To check how things have evolved since the start of 2021, I ran two searches yesterday — one within ORCID for “modified 2021,” which would tend to surface records created or modified this year; and another of ORCID via Google’s site search for the timeframe January 1-April 25, 2021.
The Google search returned far fewer results than the ORCID search.
Based on this and other searches, it appears Google strips out the most ORCID records, displaying only ~35 records for 2021, for instance. In this fetch, there were no bogus records I could identify. They all looked like real people putting in place real records. The records weren’t all robust — many ORCID records are not — but they also weren’t obviously fake, and the best ones were on Page 1, as expected.
But Google is overdoing it, taking out all the entries with “porn” in them, for example, despite this sometimes being a valid surname.
By contrast, searches for records created or modified in 2021 via ORCID itself generated — just on the first page of results — an ORCID for an OpenCart app in Turkey, a slot machine’s ORCID, a dishwasher’s ORCID (the device, I gather from the context), and an ORCID advertising a way to stream the April 21st Paul Gallen vs Lucas Browne boxing match for free.
The ratio of obviously bogus accounts to possibly valid accounts seems to be about 50:50.
This may be why Google is so scant in its results from ORCID — because their technologists and algorithms have determined ORCID is unreliable, so they have tightened the filters around what their index ingests and processes.

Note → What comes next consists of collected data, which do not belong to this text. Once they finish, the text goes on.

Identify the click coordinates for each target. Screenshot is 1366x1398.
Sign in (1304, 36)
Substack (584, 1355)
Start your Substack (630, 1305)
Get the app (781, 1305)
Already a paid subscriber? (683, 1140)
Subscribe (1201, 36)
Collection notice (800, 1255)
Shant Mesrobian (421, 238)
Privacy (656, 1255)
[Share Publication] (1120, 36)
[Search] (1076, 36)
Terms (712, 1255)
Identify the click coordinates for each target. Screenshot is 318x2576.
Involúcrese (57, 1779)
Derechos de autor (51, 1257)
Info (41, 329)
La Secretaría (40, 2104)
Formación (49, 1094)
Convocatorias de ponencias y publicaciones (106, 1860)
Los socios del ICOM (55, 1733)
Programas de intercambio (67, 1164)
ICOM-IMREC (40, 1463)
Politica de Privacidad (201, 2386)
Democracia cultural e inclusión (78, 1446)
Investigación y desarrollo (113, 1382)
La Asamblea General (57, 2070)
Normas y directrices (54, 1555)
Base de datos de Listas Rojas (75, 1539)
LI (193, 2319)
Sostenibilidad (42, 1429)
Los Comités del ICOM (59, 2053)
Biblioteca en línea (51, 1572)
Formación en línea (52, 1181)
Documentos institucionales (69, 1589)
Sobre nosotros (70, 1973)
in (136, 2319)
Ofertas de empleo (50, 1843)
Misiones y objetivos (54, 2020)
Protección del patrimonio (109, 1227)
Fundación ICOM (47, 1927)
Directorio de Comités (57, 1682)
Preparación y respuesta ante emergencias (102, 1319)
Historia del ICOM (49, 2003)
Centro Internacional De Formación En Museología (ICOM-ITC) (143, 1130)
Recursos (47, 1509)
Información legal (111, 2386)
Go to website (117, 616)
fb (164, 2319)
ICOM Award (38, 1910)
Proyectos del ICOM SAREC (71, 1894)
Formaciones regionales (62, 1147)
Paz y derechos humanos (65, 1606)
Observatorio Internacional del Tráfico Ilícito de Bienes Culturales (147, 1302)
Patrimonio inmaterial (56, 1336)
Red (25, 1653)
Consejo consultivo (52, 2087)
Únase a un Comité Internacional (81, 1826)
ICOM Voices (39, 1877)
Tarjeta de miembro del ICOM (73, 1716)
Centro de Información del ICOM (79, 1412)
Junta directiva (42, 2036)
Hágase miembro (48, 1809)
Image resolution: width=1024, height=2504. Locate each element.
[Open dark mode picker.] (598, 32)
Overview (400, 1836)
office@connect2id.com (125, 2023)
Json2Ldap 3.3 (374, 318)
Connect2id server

The elimination of millions of records from ORCID by Google suggests that attempts to use ORCID to boost SEO are largely ineffective, as Google filters them out. It also shows that keeping bogus accounts out is technically feasible — even in a recursive manner. Finally, it probably means ORCID is largely shut out of the broader discovery ecosystem. For instance, a similar search in Bing was even more sparse in its results, with a link noting that some results had been removed, with a link to a page where the relevant details appear to involve “Quality, safety, and user demand.”
If only ORCID were capable of keeping its own house clean.
Is that really too much to ask from an organization with these four core strategies (“Trusted Assertions” being the most relevant to this discussion)?
It looks like the search engines don’t trust ORCID, either.